Thank you for sorting the picture out Donna  it's shocking I know, i was almost speechless when I picked him up! He looks really skinny too, but he eats like a horse! I really hope it doesn't get too cold here for his sake! X

I've posted his latest 'before' pic for those who asked...


----------



## dmgalley

Seriously he is amazing either way. There is no making that boy look bad!!!!!! 

Sent from Petguide.com Free App


----------



## flowerchild

Wow, what a difference! He's beautiful both ways, though!


----------



## Tinman

Yogi bear said:


> Thank you for sorting the picture out Donna  it's shocking I know, i was almost speechless when I picked him up! He looks really skinny too, but he eats like a horse! I really hope it doesn't get too cold here for his sake! X
> 
> I've posted his latest 'before' pic for those who asked...


Ohhh!!! What a difference a shave makes indeed!
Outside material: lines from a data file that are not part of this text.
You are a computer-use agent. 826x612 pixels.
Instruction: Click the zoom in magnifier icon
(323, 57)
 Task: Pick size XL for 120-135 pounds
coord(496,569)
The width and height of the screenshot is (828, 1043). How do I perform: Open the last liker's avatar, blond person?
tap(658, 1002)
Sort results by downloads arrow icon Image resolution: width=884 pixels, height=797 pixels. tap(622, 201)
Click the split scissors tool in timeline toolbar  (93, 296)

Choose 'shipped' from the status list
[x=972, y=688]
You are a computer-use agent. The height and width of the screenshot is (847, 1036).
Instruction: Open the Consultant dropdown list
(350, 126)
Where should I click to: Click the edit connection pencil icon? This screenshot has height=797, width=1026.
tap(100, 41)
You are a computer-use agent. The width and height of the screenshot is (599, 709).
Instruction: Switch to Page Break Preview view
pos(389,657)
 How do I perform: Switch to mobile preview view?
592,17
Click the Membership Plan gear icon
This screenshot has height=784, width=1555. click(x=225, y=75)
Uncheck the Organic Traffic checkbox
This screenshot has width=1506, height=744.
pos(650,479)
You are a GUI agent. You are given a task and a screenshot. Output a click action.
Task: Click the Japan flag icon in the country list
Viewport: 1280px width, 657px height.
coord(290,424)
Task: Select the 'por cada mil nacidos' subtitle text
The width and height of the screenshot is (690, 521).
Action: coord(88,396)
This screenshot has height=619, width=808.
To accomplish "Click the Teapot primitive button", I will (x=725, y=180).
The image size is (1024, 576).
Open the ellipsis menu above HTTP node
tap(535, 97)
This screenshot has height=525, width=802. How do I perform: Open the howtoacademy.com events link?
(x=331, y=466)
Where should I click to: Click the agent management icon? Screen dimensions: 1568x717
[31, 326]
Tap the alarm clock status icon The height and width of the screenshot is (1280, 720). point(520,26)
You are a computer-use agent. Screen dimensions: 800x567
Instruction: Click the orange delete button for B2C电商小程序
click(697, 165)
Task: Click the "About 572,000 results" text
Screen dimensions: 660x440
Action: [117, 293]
We got Ralph fully de-matted just before his snip, I couldn't believe the difference, and he was so skinny too - they look extra chunky with all their fur, I was that worried I asked the vet & I thought we had been starving him!
I couldn't look at him for days 
He's growing back lovely now x


----------



## Yogi bear

Does anyone know how long it might take to grow back? Thanks for all your kind words...I have to say, the look is 'growing' on me! Haha x


----------



## Tinman

Ralph was cut in September around the 20th - he is just back to a perfect looking manageable length, so I would say up to 3 months 
But I do like the fuller look, but shorter is much easier x


----------



## Fiver

Milo had a shave off beginning of Aug and it's been slowly slowly growing back. Apart from a face trim and paw trim he hasn't needed anything other than a comb through. His tail has taken the longest time to grow. Although it was quite a severe cut I actually quite liked Milo short especially in the hot weather.

Val


----------



## Marzi

I shouldn't think he'll need another haircut for a while 
I had Kiki cut really short at the start of the summer because she was constantly full of sticky seeds. I've just had her cut back again quite close because it takes such a long time for her to dry out and the rain and the dew soaked grass was just making her look constantly bedraggled and I worried that she also would get cold and her coat matt up. Between the two cuts she has only really had a light trim and facial tidy up. 
I didn't get her tail and face cut back hard - it does make Seymour look very unique!
Ruth's Lola had a severe cut too, about 6 months ago and she is fluffing up beautifully now.


----------



## DB1

OH wow! now that is a short cut!! well it will grow, he will be quite happy and he will be so fast to dry off after mucky walks, but you may have quite a few people asking you where your other dog is for a while!! I am surprised that a groomer would go that short without saying 'are you sure?' a couple of times which may have stopped the mistake, of course he is still gorgeous but I can understand how shocked you must be, at least he is a good shape, I have seen a few shaved dogs (not just cockapoo's) who look nowhere near as good as this 'naked'.


----------



## dmgalley

It could be a lot worse. 

Sent from Petguide.com Free App


----------



## Tinman

dmgalley said:


> It could be a lot worse.
> 
> Sent from Petguide.com Free App


That is sooooo wrong!
It's like a kitten shaped willy!!!


----------



## fairlie

Very funny (I hope it is not real?)


----------



## Tinman

fairlie said:


> Very funny (I hope it is not real?)


What the bald kitten?
Or the kitten shaped willy??

Haha - it's one of those sphinx hairless cats, did you ever see the episode of friends when "Rachel" had one??


----------



## Tinman

fairlie said:


> Very funny (I hope it is not real?)


What the bald kitten?
Or the kitten shaped willy??

Haha - it's one of those sphynx hairless cats, did you ever see the episode of friends when "Rachel" had one??


----------



## fairlie

Get that kitten a coat please!


----------



## Tinman

Haha google bald cat & see what comes up, they are a very expensive breed, and even one called an elf - you'll see why when you see it's ears!!


----------



## fairlie

Having a hairless cat is like having a naked old man walk around your house and never thank you for anything.  (I just read that, can't claim it as my own).


----------



## Yogi bear

Haha just too funny!!! You lot really crack me up!! I love that a post about a haircut turns into a discussion about a naked-old-willy-cat man!! Haha I'm laughing so hard now. You guys are the best  x


----------



## kendal

I think they should have double checked what you were wanting before going for the full shave down. 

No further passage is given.